Alas, almost immediately, before many of my co-workers had even arrived, I was faced with not one, not two, but three semi-emergencies from home - one health-related, one kid-related, and one house-related. I spent the rest of the day distracted by calls and texts, or else the impending need to answer a cal or text, and to compound matters I had to leave the office early, leaving behind a couple of cancelled meetings and a whole slew of tasks. My holiday weekend didn't really start until after midnight that day, since that's how long it took for me to tend to those tasks once the kids had gone to bed.
Midnight, of course, is way later than I'm used to going to sleep, and Asher didn't get the memo that I could've benefited from sleeping in. Thankfully, I had our local Y to rely on, in that I could bring him into their Kid Watch and have some desperately needed me time, in the form of running and lifting - something I'd had to pass on every single day that past week on account of a certain child who had decided that my coveted morning exercise time was the best time for him to want to hang out with his daddy.
Alas, that went haywire too, as he cried inconsolably once I dropped him off, and when he hadn't stopped 20 minutes later the kind people at Kid Watch were obligated to come get me. I stomped home with Asher, completely defeated by the constant intrusion of life into my already scarce alone time.

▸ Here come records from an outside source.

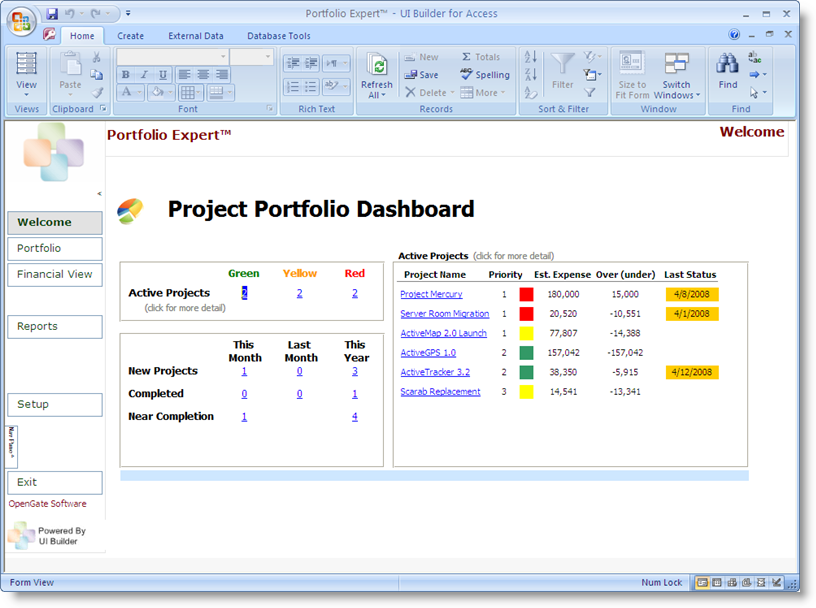This screenshot has width=816, height=608.
Task: Switch to the Create ribbon tab
Action: point(132,35)
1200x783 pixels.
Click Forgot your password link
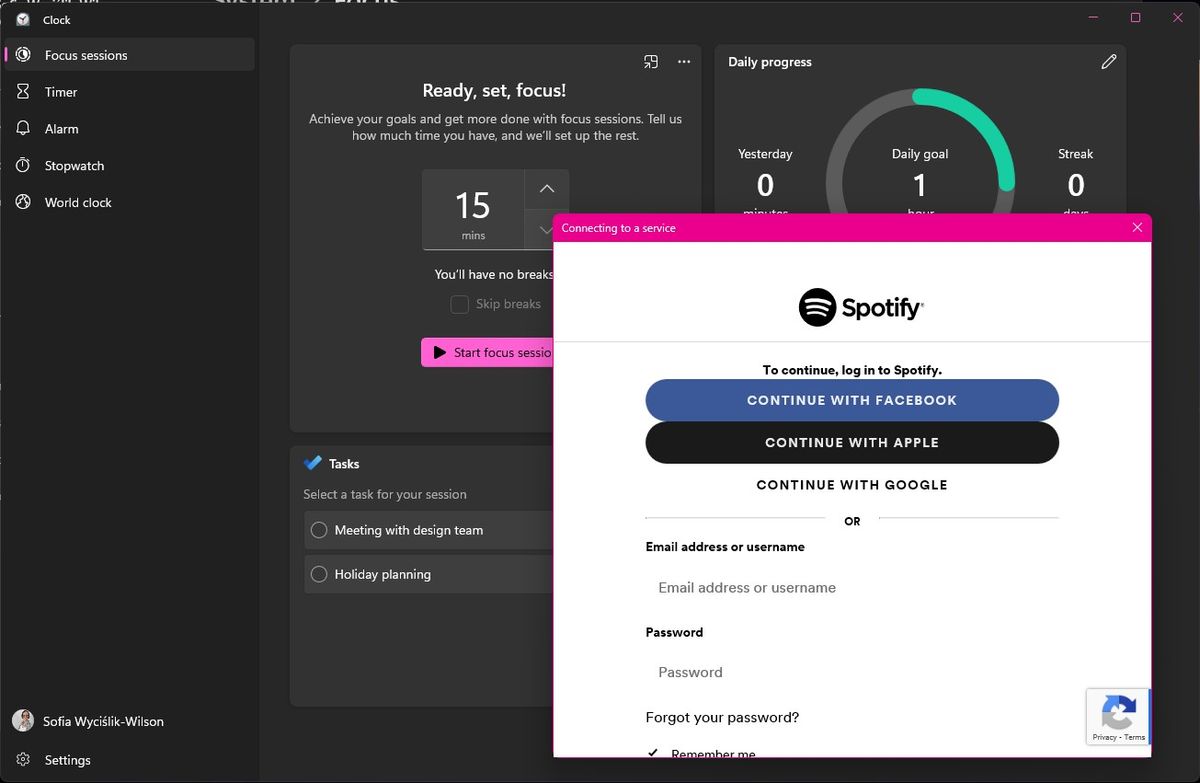click(x=722, y=717)
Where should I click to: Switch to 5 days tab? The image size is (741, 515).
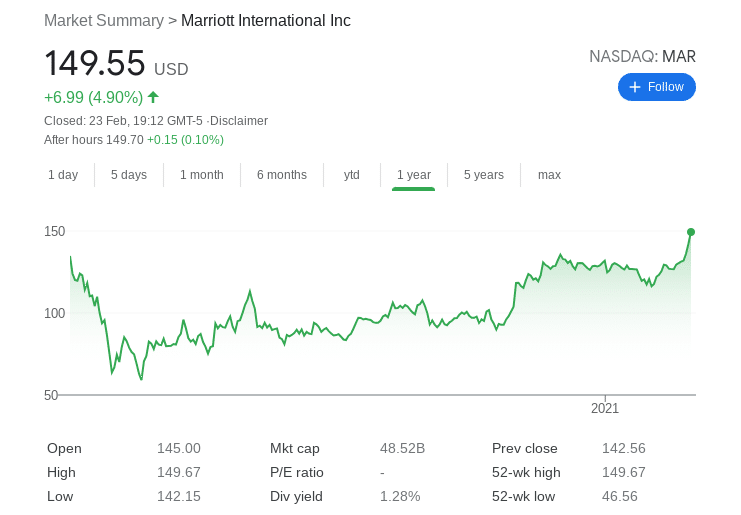(x=129, y=175)
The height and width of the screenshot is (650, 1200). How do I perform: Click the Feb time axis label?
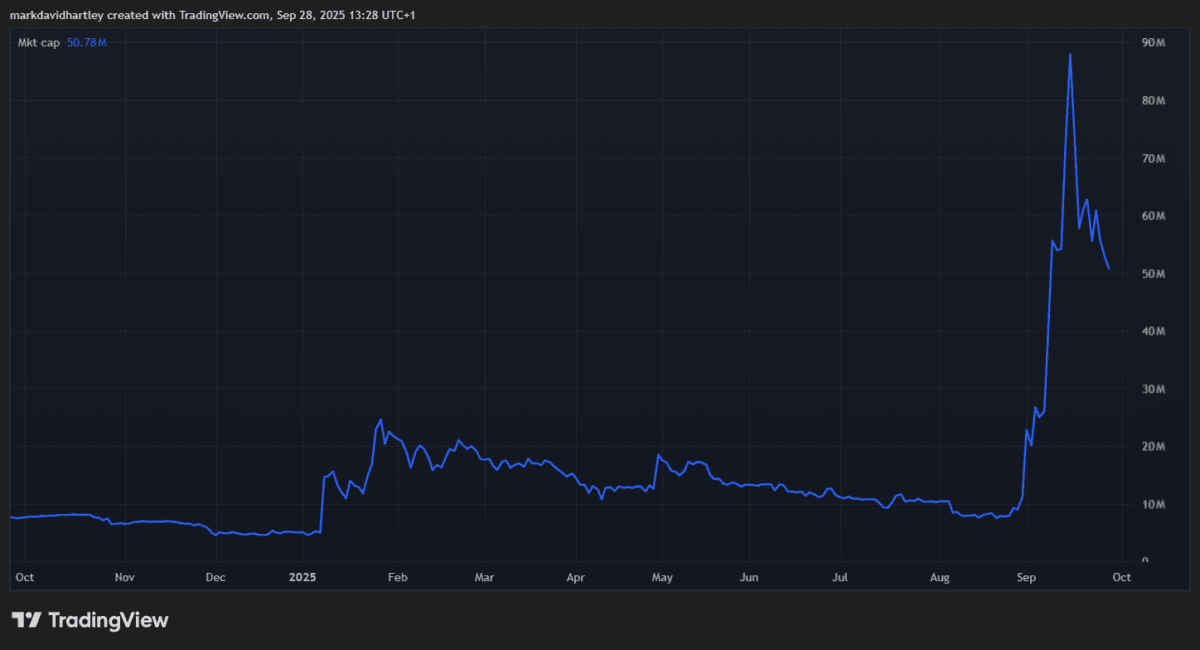[x=396, y=577]
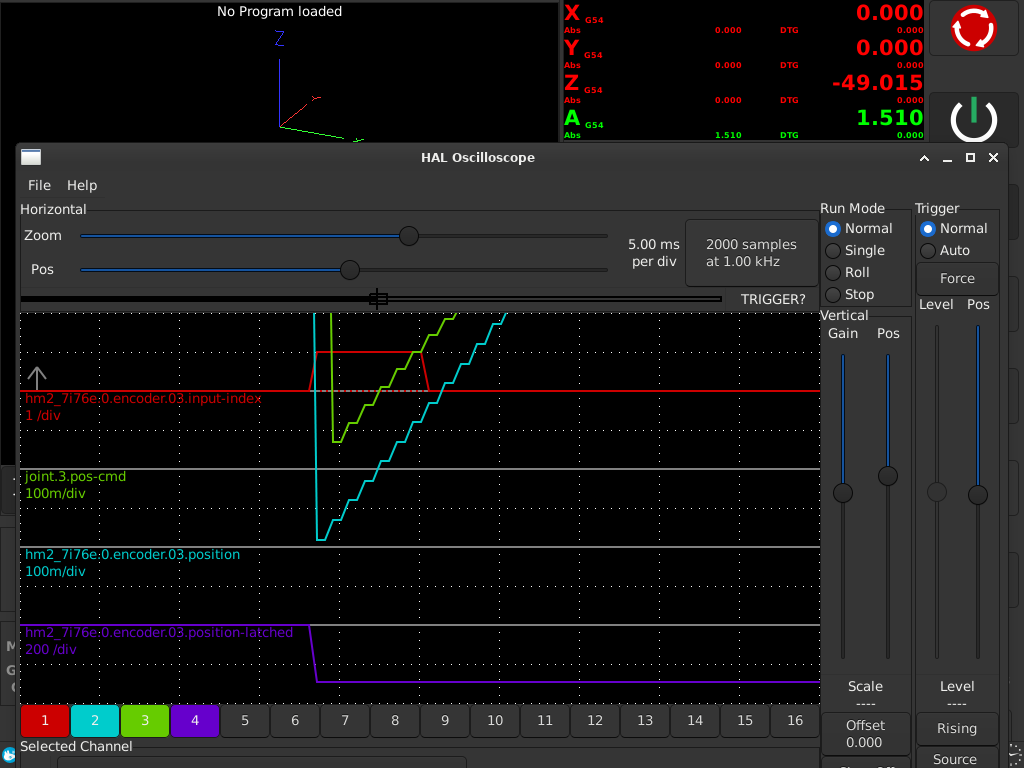The height and width of the screenshot is (768, 1024).
Task: Select Single run mode
Action: pyautogui.click(x=833, y=251)
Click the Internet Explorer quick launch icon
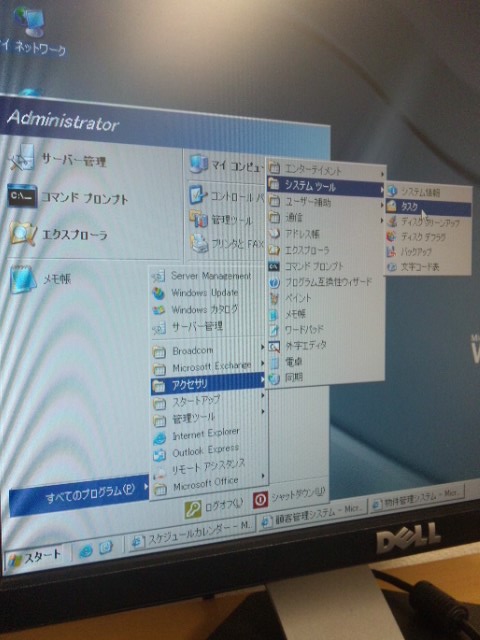 click(86, 551)
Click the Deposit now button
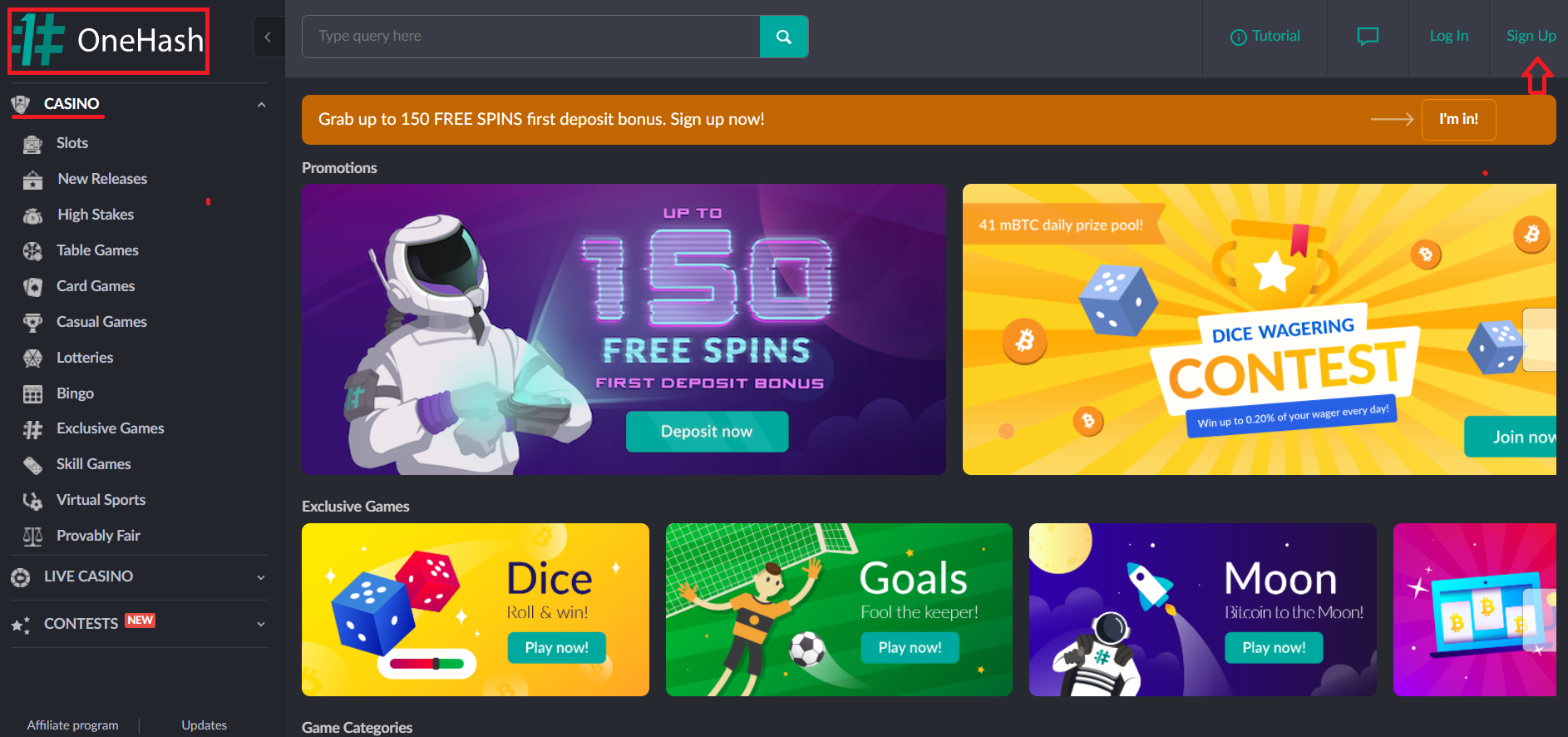The width and height of the screenshot is (1568, 737). pyautogui.click(x=707, y=432)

Others may more fluidly weave between work and family obligations, but not me. And, others may be able to recharge without needing to be alone, but not me. There's nothing inherently good or bad about me being this way, it's just the way I'm wired. But it is something I will have to figure out, partly by just making time to recharge, and partly by realizing that my life is such that I am going to learn how to deal.
But there's a broader life lesson in here. There's a famous story about how seminarians were asked to prepare a sermon on the famous "Good Samaritan" story in the Bible. They were given different levels of urgent announcements at the end of their preparation when told to head over to the hall where they were to give their sermons, but each participant had to encounter a person in need not unlike the situation in the Bible story. As it turns out, participants' willingness to stop to help the person in need - in other words, to actually live out the lesson in the Bible story - depended on how urgently they were told they needed to arrive at the hall. Those who did not have to rush were more likely to help, while those who had to make haste wouldn't give the person in need a moment's consideration.
A wise friend of mine offered a plausible takeaway from the Bible story and from this little social experiment, which is that we should build in "Samaritan time" so that we didn't feel so rushed by our life obligations that we couldn't spare a moment for a person in need. I think that's a great idea and it has obvious relevance for me; I'm pretty good at saying no, but sometimes not good enough, and so my weekly schedule has few release valves to give me a sense that I have time to spare if something comes up.
But I think another takeaway is that we can fill our lives so full, even and perhaps especially with good things, that we miss out on opportunities to be and do exactly as God's plan for us. Not only have we filled our schedules but we have decided that what those schedules contain is so essential that they cannot take a backseat to something new that we did not expect. And so we either repel that new thing or chafe at its power over us to keep us from what we can now not do because of its arrival. And yet as important as it might be to give a sermon on the Good Samaritan, we should be open to the possibility that God wants us to be the Good Samaritan along the way.
A wise older Christian who once mentored me in the faith described this to me as "sacramental living." I'm not sure I understand the terminology but what I was told it means is that our entire life is from God, and that therefore we should accept every new thing that enters into our life - expected and unexpected - as from Him and for good. It is a hard but good thing for me to learn, so carefully planned and tightly calibrated is my current existence. I may need more down time than others, and thicker lines between work and family, but God help me to be fully present wherever I am and to trust that if something comes up then whatever else has to wait - whether work, family, or me time - can wait.